BRING 1 qt. (4 cups) water to boil; pour over chiles in bowl. Let stand 10 min. or until softened. Drain chiles; place in blender. Add remaining water, barbecue sauce, 1/2 cup onions and 2 garlic cloves; blend until smooth.

CHOP remaining garlic. Cook and stir bacon in large skillet on medium heat until crisp. Remove bacon from skillet with slotted spoon; drain on paper towels. Discard drippings from skillet. Add chopped garlic, remaining onions and chayote to skillet; cook 10 min., stirring occasionally. Stir in cilantro. Remove from heat.

PLACE roast, cut sides up, on cutting board; spoon bacon mixture lengthwise down center of roast.
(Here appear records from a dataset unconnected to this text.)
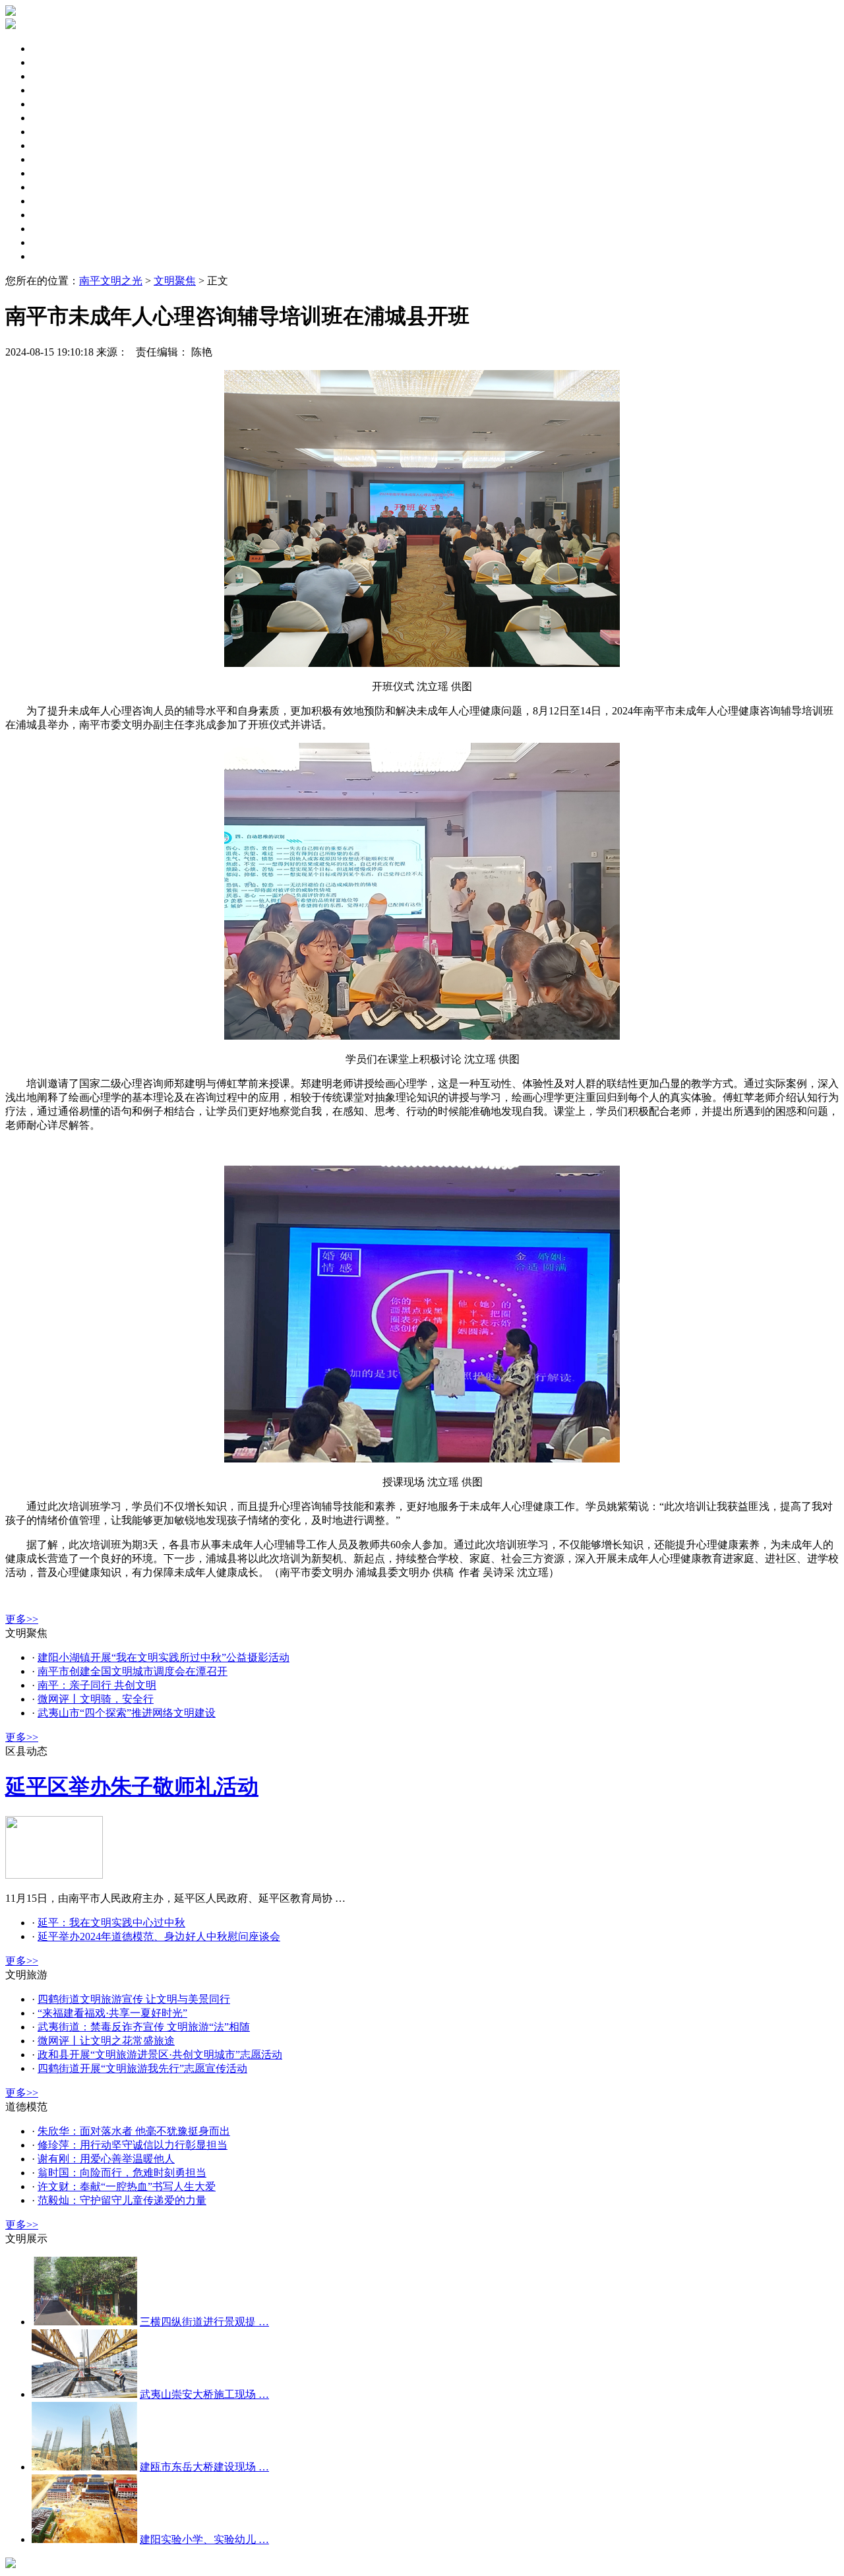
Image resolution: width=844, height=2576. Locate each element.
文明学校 (53, 228)
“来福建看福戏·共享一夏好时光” (112, 2013)
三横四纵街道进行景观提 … (204, 2321)
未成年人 (53, 90)
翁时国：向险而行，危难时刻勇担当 (122, 2172)
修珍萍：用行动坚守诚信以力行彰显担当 (132, 2145)
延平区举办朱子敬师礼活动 (131, 1786)
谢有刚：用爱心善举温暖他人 (106, 2158)
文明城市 (53, 104)
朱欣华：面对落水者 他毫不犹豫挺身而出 (134, 2131)
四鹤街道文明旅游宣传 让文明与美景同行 (134, 1999)
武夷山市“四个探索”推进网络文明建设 (127, 1712)
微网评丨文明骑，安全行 (96, 1699)
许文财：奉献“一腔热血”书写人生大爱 (127, 2186)
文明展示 (53, 256)
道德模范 (53, 200)
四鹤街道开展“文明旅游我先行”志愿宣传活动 (142, 2068)
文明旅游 (53, 173)
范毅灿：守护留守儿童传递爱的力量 (122, 2200)
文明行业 (53, 242)
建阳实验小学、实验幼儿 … (204, 2539)
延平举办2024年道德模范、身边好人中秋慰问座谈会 (159, 1936)
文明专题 (53, 76)
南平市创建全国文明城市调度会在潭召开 (132, 1671)
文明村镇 (53, 214)
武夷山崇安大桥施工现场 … (204, 2394)
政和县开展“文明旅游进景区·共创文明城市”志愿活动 (160, 2054)
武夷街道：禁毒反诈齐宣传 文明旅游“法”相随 (144, 2026)
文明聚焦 (53, 48)
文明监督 (53, 159)
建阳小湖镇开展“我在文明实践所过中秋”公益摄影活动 (163, 1657)
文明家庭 (53, 145)
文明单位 (53, 117)
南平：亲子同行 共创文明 (97, 1685)
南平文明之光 (110, 280)
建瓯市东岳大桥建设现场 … (204, 2466)
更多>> (21, 1619)
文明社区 (53, 131)
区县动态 (53, 62)
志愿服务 (53, 187)
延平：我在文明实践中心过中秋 (111, 1922)
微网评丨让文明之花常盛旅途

Roll up, starting at one long side; tie with kitchen string at 1-inch intervals. Cook in large skillet until browned on all sides. Place on foil-covered rimmed baking sheet; brush with 2/3 cup chile sauce.

BAKE 1-1/4 hours or until done (145ºF). Transfer roast to cutting board; let stand 5 min. Meanwhile, pour meat drippings into saucepan; stir in remaining chile sauce. Bring to boil; cook 2 min., stirring occasionally.

SPOON sauce over roast before serving.

Kraft Kitchens Tips

If buying a bone-in leg portion of pork (also referred to as fresh ham), ask your butcher to remove the bone and butterfly it.
Sour prickly cactus pears (xoconostles) are a perfect substitute for the chayote. Simply cut off both ends of 5 cactus leaves before removing the peel. Cut cactus in half, then remove the seeds before chopping the cactus; cook with the onions and garlic 5 min. before continuing as directed.